How Do You Remove Sky Glare or Light Pollution From Your Night Sky Images?

If you enjoy taking pictures of the night sky but live in or near a city, light pollution can really ruin your images. Light pollution often causes an orange glow. Sometimes it manifests as a bright gray background instead of a deep black night sky. This light pollution causes stars and nebulae to fade or, at worst, disappear from view.

Light pollution, or sky glare, is caused by lighting from buildings and street lights at night. It is becoming a worsening problem in urban areas. Many people have never seen the Milky Way because of the amount of glow in the sky.

This step-by-step guide will show you how to remove the effects of light pollution and reveal faint stars from night sky images. It uses free to download GIMP software. This software allows you to modify pictures and images very similar to Photoshop.

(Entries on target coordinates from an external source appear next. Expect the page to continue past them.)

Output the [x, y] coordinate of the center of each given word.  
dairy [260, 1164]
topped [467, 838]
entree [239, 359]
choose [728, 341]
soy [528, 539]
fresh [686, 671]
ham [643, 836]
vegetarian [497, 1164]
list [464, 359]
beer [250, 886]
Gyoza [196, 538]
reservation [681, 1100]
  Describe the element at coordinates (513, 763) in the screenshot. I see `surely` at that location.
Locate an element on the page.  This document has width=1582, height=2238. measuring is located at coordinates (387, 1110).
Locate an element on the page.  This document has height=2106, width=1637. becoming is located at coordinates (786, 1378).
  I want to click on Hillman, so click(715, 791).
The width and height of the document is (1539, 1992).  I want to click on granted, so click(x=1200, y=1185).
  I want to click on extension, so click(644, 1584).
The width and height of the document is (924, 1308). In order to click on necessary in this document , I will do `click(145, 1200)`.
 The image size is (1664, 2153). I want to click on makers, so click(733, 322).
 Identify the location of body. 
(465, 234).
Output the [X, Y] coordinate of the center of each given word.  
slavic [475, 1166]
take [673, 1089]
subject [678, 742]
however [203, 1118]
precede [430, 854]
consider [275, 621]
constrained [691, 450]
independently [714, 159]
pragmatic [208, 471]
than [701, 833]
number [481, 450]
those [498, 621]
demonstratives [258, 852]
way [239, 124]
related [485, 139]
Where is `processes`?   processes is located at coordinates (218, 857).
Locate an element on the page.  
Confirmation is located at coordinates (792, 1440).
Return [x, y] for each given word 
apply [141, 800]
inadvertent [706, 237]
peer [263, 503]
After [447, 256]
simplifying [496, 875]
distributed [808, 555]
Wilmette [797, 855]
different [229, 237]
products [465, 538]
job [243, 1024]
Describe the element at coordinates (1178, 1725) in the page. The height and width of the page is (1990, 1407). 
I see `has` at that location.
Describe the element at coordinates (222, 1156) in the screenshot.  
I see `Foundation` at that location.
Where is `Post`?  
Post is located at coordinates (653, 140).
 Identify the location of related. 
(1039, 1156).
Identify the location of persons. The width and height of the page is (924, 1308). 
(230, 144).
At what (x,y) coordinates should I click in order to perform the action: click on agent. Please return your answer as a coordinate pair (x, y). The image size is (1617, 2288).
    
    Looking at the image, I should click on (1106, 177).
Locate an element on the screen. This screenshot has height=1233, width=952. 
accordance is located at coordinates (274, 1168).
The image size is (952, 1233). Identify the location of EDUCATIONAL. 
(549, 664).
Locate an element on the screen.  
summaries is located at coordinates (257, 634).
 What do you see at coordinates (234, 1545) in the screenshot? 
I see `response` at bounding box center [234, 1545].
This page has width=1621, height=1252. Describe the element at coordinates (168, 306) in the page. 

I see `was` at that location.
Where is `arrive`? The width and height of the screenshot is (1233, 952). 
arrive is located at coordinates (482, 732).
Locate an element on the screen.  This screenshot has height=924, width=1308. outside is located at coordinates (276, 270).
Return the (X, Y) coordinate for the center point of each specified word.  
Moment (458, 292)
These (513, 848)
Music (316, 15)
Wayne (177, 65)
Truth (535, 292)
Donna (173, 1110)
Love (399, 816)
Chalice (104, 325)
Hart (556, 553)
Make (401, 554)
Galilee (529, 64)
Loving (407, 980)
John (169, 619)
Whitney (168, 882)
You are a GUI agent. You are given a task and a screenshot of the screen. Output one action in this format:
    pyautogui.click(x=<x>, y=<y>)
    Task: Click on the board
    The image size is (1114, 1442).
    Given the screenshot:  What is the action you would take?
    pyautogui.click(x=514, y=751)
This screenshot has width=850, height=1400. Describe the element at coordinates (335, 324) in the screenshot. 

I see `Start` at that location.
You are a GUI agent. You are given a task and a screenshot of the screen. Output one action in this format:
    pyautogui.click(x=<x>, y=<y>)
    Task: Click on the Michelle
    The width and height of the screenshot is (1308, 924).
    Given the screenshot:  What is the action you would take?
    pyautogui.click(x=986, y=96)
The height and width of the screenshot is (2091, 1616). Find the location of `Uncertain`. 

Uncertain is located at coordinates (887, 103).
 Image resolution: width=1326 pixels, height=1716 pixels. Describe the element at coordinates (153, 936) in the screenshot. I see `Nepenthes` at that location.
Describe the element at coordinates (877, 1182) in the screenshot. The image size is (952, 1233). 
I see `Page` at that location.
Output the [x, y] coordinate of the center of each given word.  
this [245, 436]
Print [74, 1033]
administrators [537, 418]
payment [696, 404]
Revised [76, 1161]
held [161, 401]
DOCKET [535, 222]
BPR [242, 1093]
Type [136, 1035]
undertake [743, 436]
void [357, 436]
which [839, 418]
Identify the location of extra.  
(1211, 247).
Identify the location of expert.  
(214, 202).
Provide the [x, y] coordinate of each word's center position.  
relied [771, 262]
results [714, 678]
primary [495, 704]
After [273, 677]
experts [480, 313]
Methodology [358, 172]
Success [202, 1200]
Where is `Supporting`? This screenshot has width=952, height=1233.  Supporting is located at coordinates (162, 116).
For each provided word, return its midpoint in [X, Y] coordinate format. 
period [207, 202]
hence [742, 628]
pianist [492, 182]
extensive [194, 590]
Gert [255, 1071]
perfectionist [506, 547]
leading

How to Remove Light Pollution

The method outlined here will use the despeckle filter tool available in GIMP. This tool removes stars from a copy of your original image. This leaves you only a slightly dirty background. If this copy still contains any nebulae or particularly bright stars, you can remove them using the clone tool. To use the clone tool, select an area of ​​the background sky that doesn’t contain any nebulae or stars right next to the area you want to remove. Select the clean area and then paint the area you want to remove containing the stars. Once you are happy you have removed all details from the duplicate image, then you need to go to the layers dialog and select the mode. Choose to remove it from the drop down box and you will see before your eyes the slightly dirty background will disappear and all the stars will reappear in a beautiful ink black night sky.

The section below provides a step-by-step guide on performing the entire process in GIMP. So install GIMP and follow the instructions below.

1. File > Open and select the image you want to work with.

2. In the Layer dialog, right-click the image and click duplicate layer.

3. Now click on Filters > enhance > despeckle menu.

4. You should now be able to see the despeckle box. Uncheck Adaptive and make sure recursion is unchecked.

5. Set the Radius to 30, Black to -1 and White to 256 and click OK.

6. In the Layer box, make sure the duplicate layer is selected, then click on the mode and choose to remove.

7. Then choose Image > Straighten Image from the menu.

8. Now save your image and show your friends and family amazing images of night sky and constellations.

If you can still see nebulae, galaxies, planets, Milky Way, or bright stars in the image after you clear the speckles, you can remove them using the clone tool. This is outlined above.

Enjoy your newly found clear sky images.